TASK GOAL:
Repeat every line below exactly as it reads.

START RECORDS TO USE

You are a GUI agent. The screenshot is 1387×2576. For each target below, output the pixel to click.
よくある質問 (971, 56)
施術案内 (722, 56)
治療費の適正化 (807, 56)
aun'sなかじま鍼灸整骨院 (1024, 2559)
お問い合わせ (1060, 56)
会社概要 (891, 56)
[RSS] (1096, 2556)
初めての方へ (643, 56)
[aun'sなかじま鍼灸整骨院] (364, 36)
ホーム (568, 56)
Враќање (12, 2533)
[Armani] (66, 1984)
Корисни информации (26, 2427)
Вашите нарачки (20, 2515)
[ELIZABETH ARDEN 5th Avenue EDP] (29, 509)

END RECORDS TO USE

EXPECTED ANSWER:
You are a GUI agent. The screenshot is 1387×2576. For each target below, output the pixel to click.
よくある質問 (971, 56)
施術案内 (722, 56)
治療費の適正化 (807, 56)
aun'sなかじま鍼灸整骨院 (1024, 2559)
お問い合わせ (1060, 56)
会社概要 (891, 56)
[RSS] (1096, 2556)
初めての方へ (643, 56)
[aun'sなかじま鍼灸整骨院] (364, 36)
ホーム (568, 56)
Враќање (12, 2533)
[Armani] (66, 1984)
Корисни информации (26, 2427)
Вашите нарачки (20, 2515)
[ELIZABETH ARDEN 5th Avenue EDP] (29, 509)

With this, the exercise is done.